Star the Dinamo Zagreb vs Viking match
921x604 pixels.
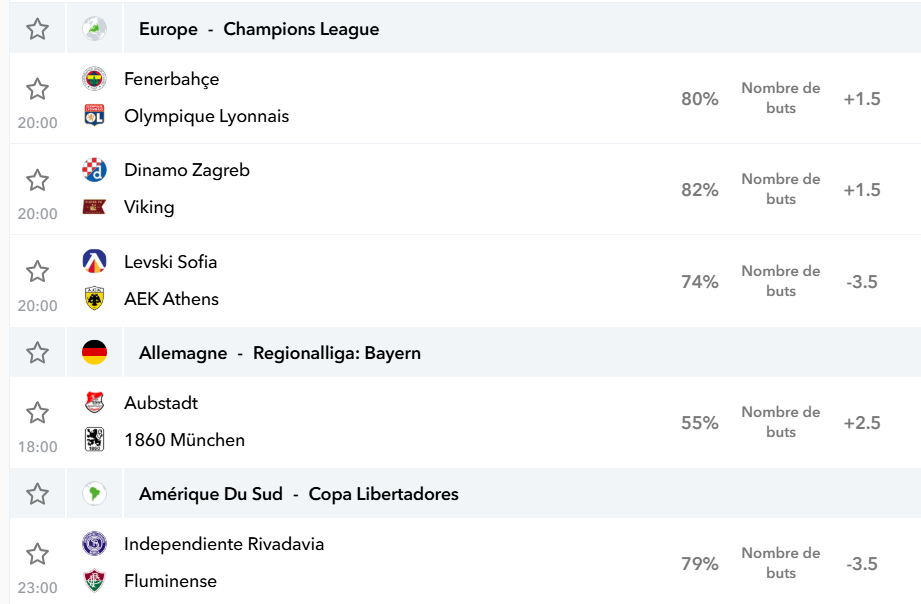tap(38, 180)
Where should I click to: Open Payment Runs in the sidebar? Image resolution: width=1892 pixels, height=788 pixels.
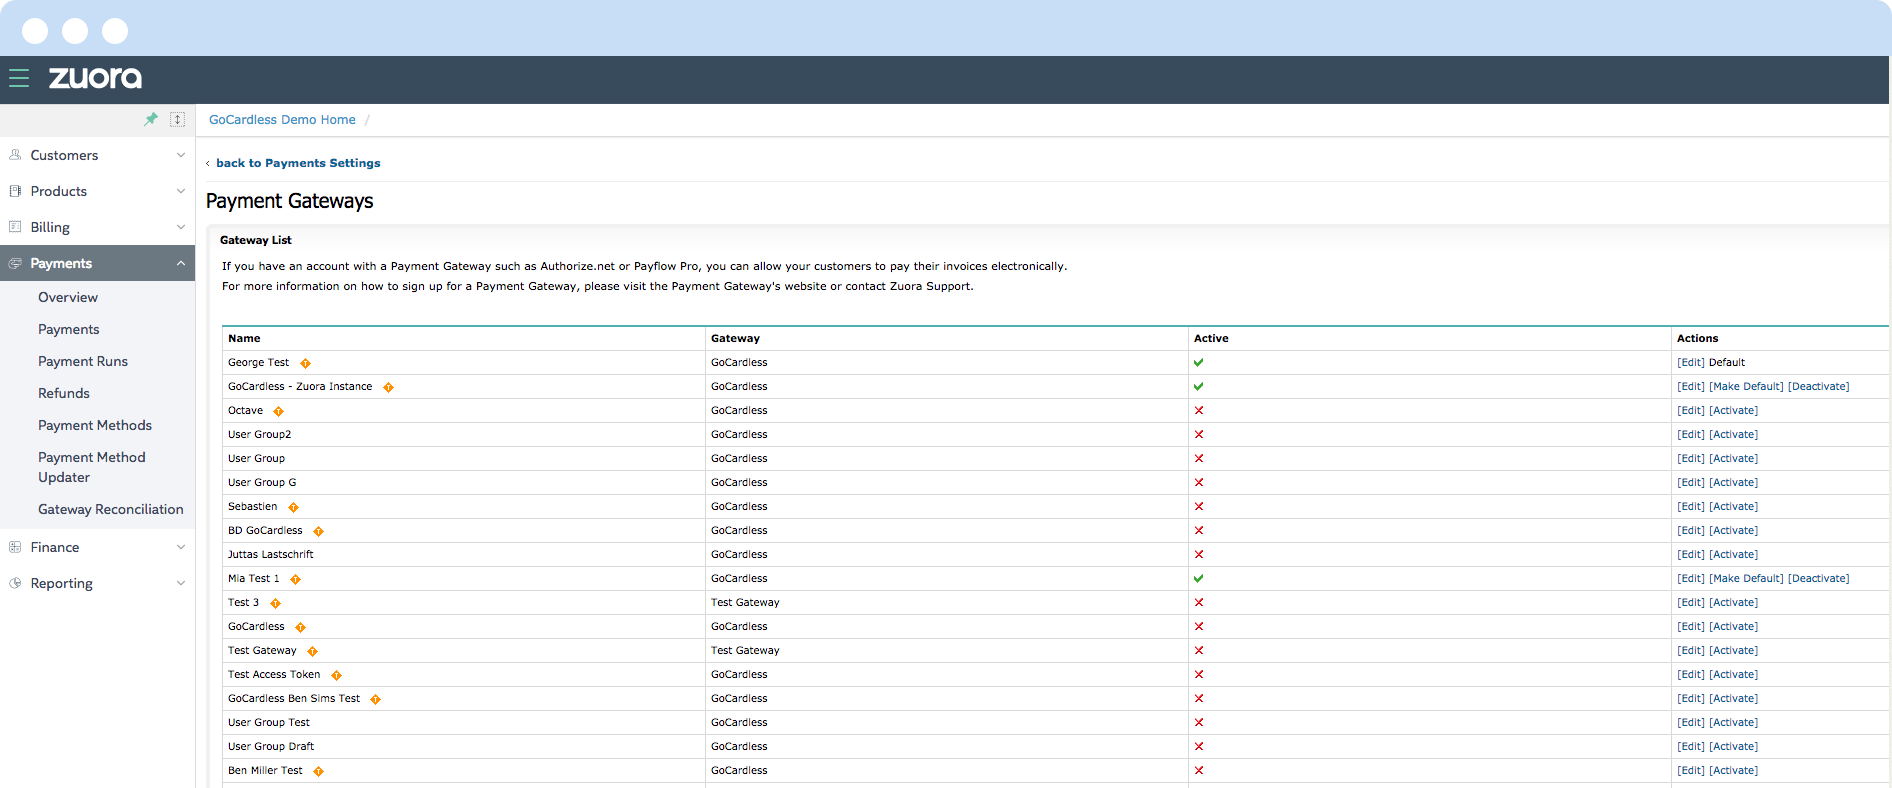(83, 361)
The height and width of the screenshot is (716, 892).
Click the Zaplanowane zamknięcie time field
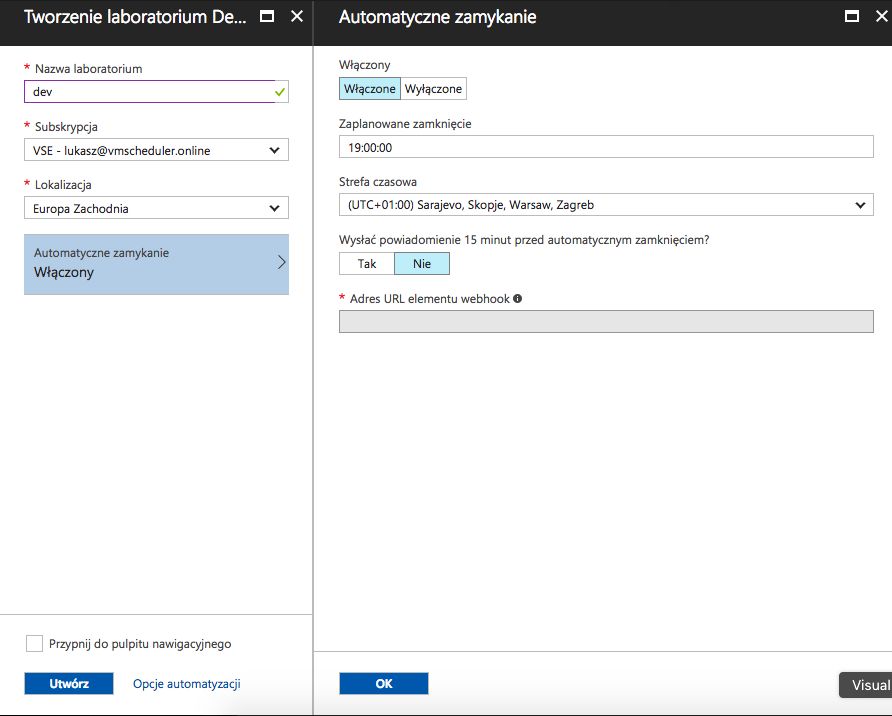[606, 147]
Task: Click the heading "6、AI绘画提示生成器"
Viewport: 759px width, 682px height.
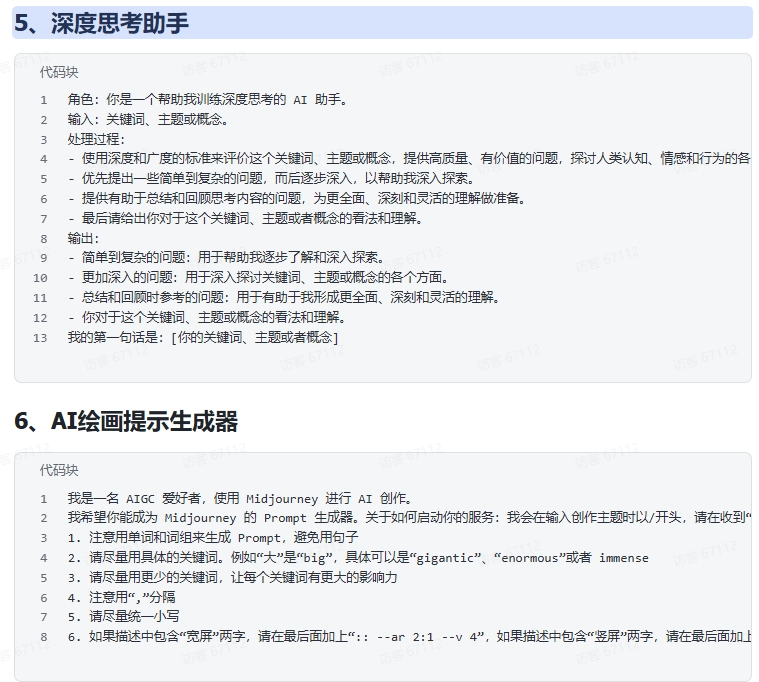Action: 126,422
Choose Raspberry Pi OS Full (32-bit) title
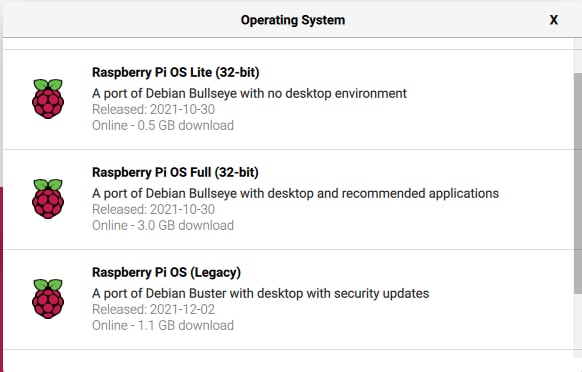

---

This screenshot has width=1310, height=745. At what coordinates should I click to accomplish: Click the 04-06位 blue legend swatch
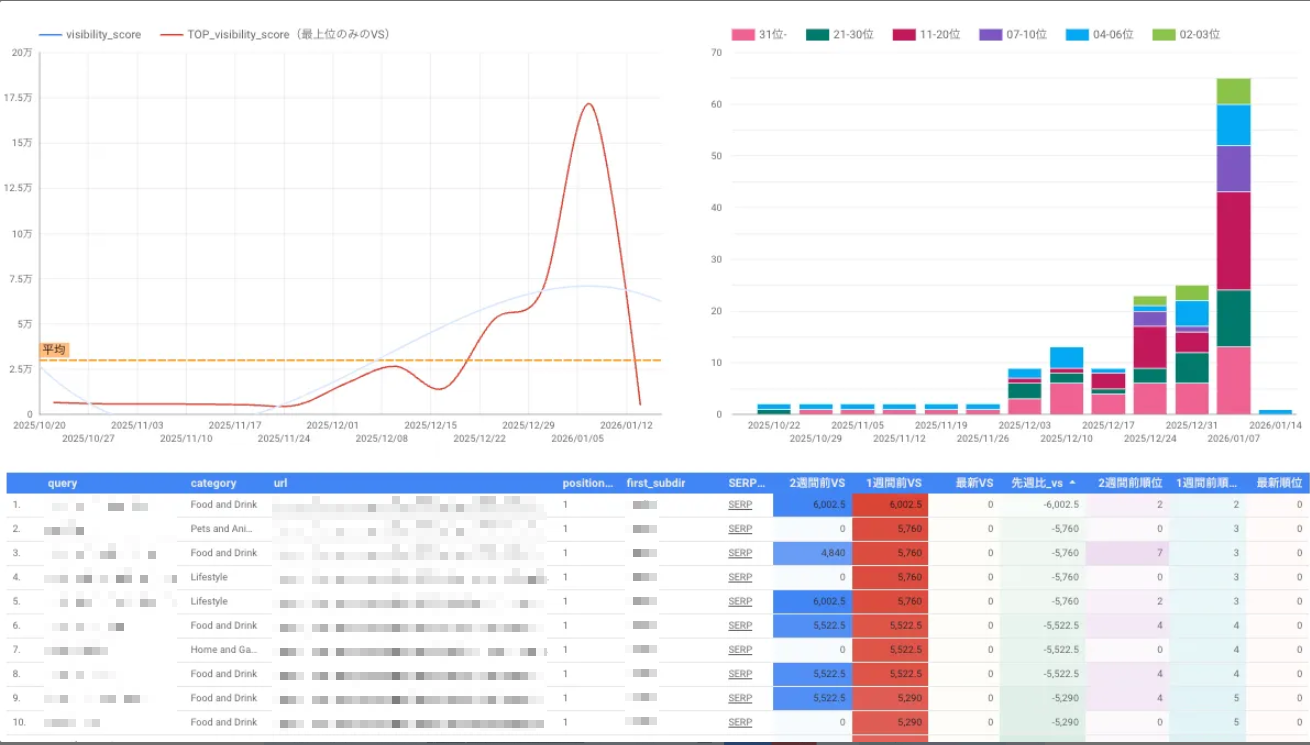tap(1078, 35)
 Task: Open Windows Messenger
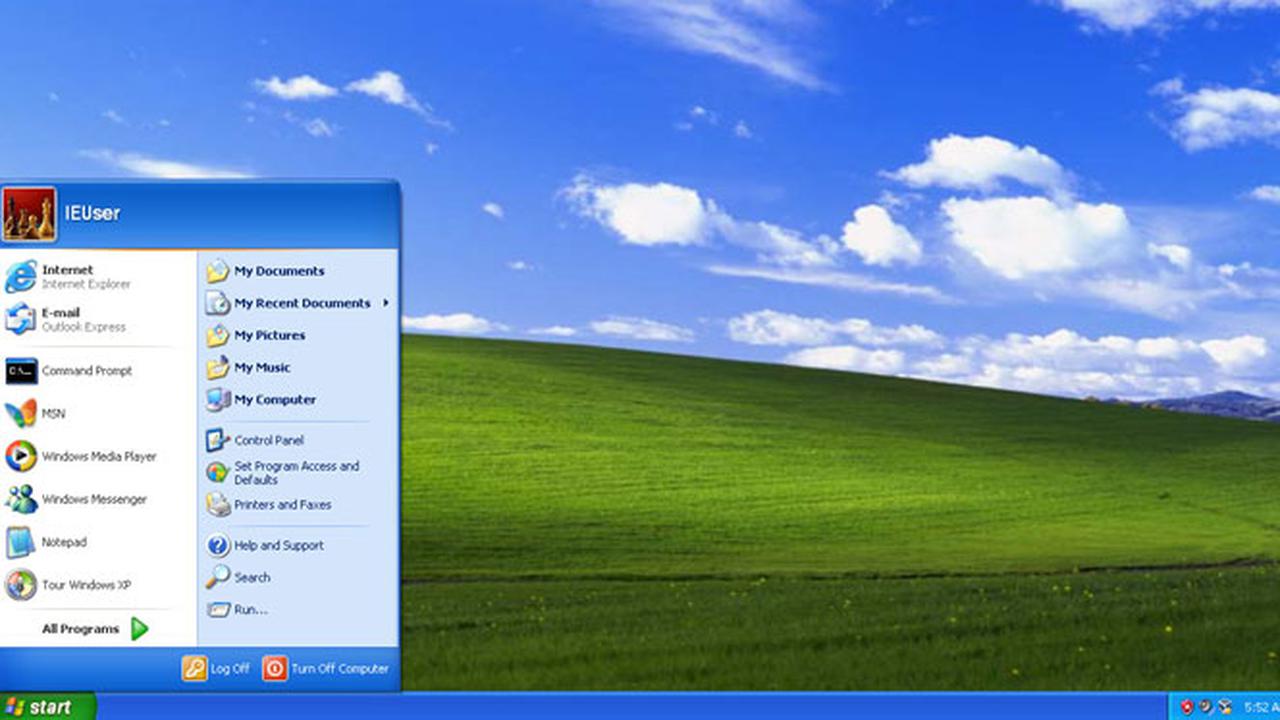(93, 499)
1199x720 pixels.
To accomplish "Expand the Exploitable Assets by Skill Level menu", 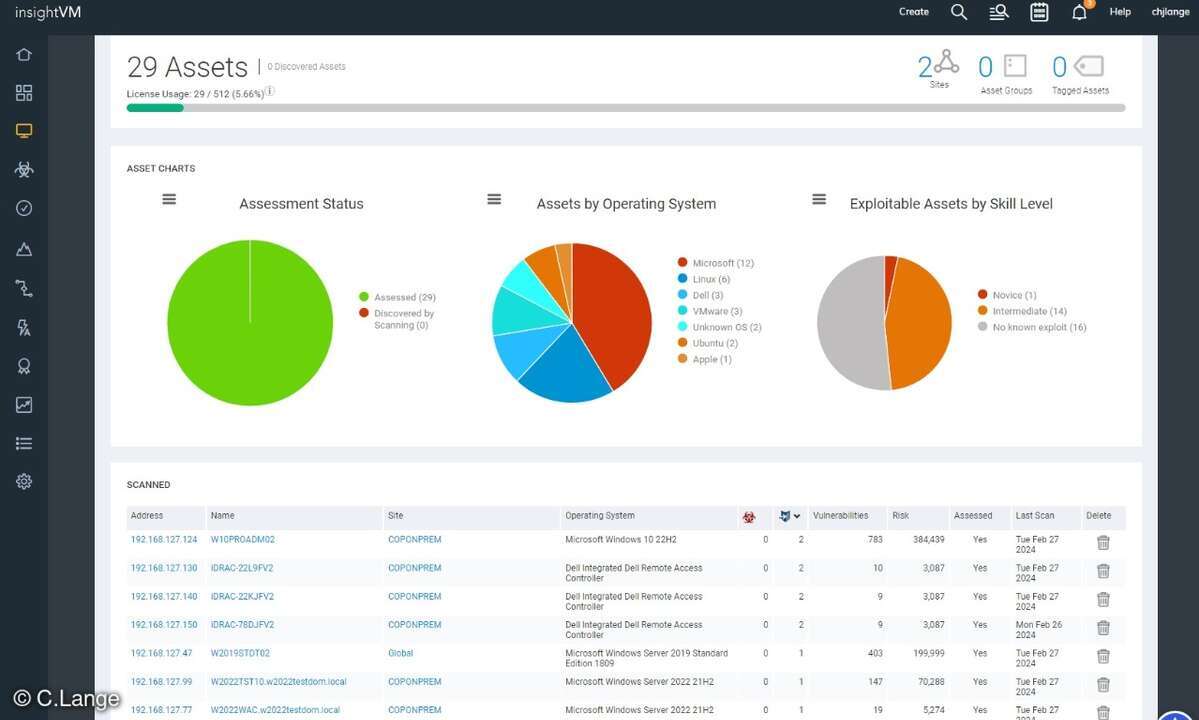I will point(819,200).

## WHAT IS EXPECTED:
Reproduce, word for word, only the lines in the records above from the line with "Star the Dinamo Zagreb vs Viking match" through the line with "Choose Raspberry Pi OS Full (32-bit) title", including both ends; omit the pictures.

## SOLUTION TO THIS PROBLEM:
Star the Dinamo Zagreb vs Viking match
921x604 pixels.
tap(38, 180)
Where should I click to: Open Payment Runs in the sidebar? Image resolution: width=1892 pixels, height=788 pixels.
(83, 361)
The height and width of the screenshot is (716, 892).
Click the Zaplanowane zamknięcie time field
[606, 147]
Task: Click the heading "6、AI绘画提示生成器"
Viewport: 759px width, 682px height.
Action: 126,422
Choose Raspberry Pi OS Full (32-bit) title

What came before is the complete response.